If you’re new to the sport of competitive sailing, you’re probably noticing that there is a mind-boggling list of boats used in various types of competitive sailing. This can make it difficult to really follow all of the different kinds of races, and it can even be a little discouraging for sailing beginner. But while all the types of boats can be overwhelming, all you have to do is learn the definitions of the main varieties, and all the subclasses of boats will gradually fall into place.
Without getting into advanced sailing terminology, let’s look at some of the general types of boats that you’re likely to encounter as you follow sailing. Catamaran: A catamaran is a boat with two hulls joined by a structure. They are exceptionally stable, which makes them perfect for taking up to high speeds, as there is little danger of tipping over. As a competitive sport, catamaran racing is relatively new, but it’s growing in popularity all around the world.
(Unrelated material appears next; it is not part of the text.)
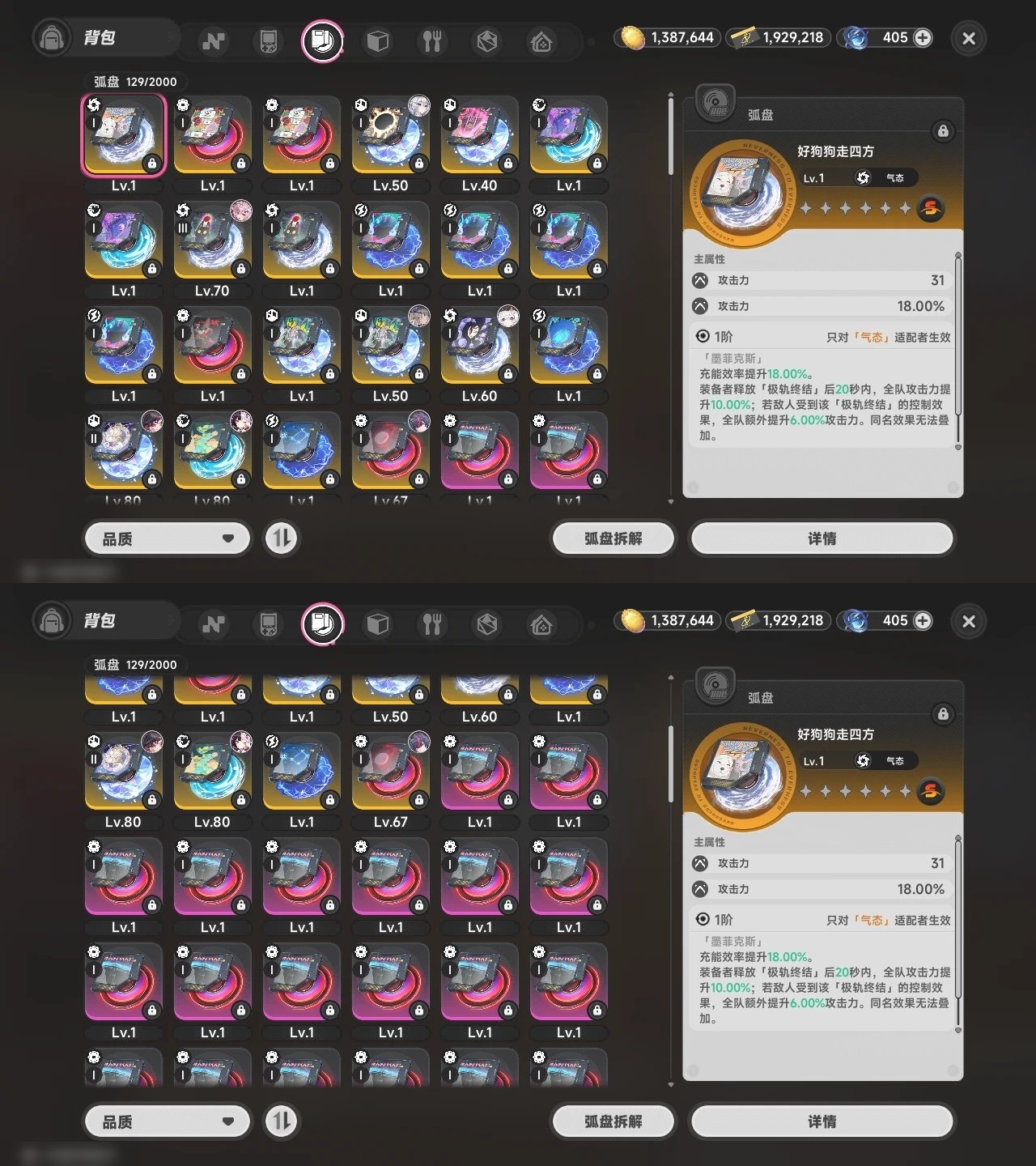Click the gold coin icon beside 1,387,644 in lower screenshot
The height and width of the screenshot is (1166, 1036).
coord(631,621)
Dinghy: A dinghy is a small, open boat that is not much bigger than a two- or three-person canoe or fishing boat. It’s controlled mainly by sails or underwater foils, but it’s small enough so that all other elements, including passenger position and movement, can also effect the speed and trajectory of the craft. Keelboat: A keelboat is a long and narrow boat constructed with a long keel that runs along the bottom of the boat. Their shape makes them very aerodynamic and speedy, but they can be a challenge when it comes to keeping control and steering. Sailboard: In some circles, sailboarding is just a synonym for windsurfing, but sailboarding is the preferred term among athletes who race on these tiny, one-person craft powered by a single sail and steered largely by the person’s motions.
Skiff: A skiff is a small, relatively wide boat that uses a specially designed sail to stay upright and to guide the boat’s direction. They’re similar to classic flat-bottomed fishing boats, but the racing versions are sleeker and fitted for sails. Yacht: The term yacht is sometimes used in references to a large class of boats that includes many of the types used in racing, but you may also hear the term used to refer to boats of a certain size, usually at least 20 feet in length and ranging up to around 100 feet.